The incubation (hidden) period of development of parasites ranges from seven days to three years. This amplitude depends on the type of malaria; in tropical malaria, the incubation period is short. The disease begins with symptoms of general intoxication (weakness, weakness, severe headache, chills). Then come repeated attacks of fever, the body temperature rises to 40 degrees and above, lasts for several hours and is accompanied by chills and heavy sweating at the end of the attack. If there is a clear recurrence of such attacks after a certain time – daily (every other day or two days later), you should think about a possible illness with malaria and immediately seek medical help.
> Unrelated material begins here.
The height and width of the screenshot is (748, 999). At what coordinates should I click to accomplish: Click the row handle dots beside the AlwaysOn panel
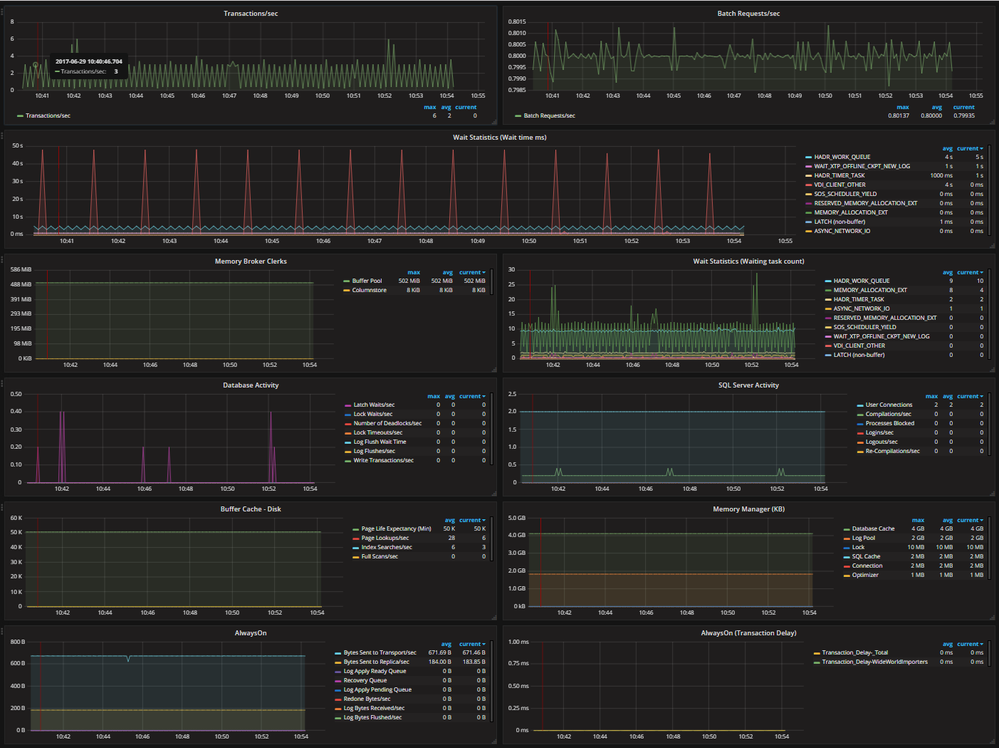3,631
Tropical malaria is the most severe form of malaria. The incubation period ranges from 8 to 16 days. Headache, fatigue, nausea, loss of appetite may occur 3-4 days before the development of clinical symptoms. The initial manifestations are characterized by severe chills, a feeling of heat, severe headache. In some cases, malaria attacks occur without chills. Fever at the onset of the disease can be constant without pronounced attacks, which makes diagnosis difficult. With late diagnosis and delay in treatment of tropical malaria, take a “malignant course”.

The risk of developing “malignant” malaria is especially increased if treatment is delayed more than 6 days from the onset of the disease. Mortality in tropical malaria ranges from 10 to 40%, depending on the time of initiation of treatment, the correct selection of antimalarial drugs and the equipment of the clinic. Children, pregnant women, and non-immune adults are more likely to develop severe tropical malaria. Cerebral malaria is the most common complication of tropical malaria, characterized by convulsions, rigidity, and retinal hemorrhages.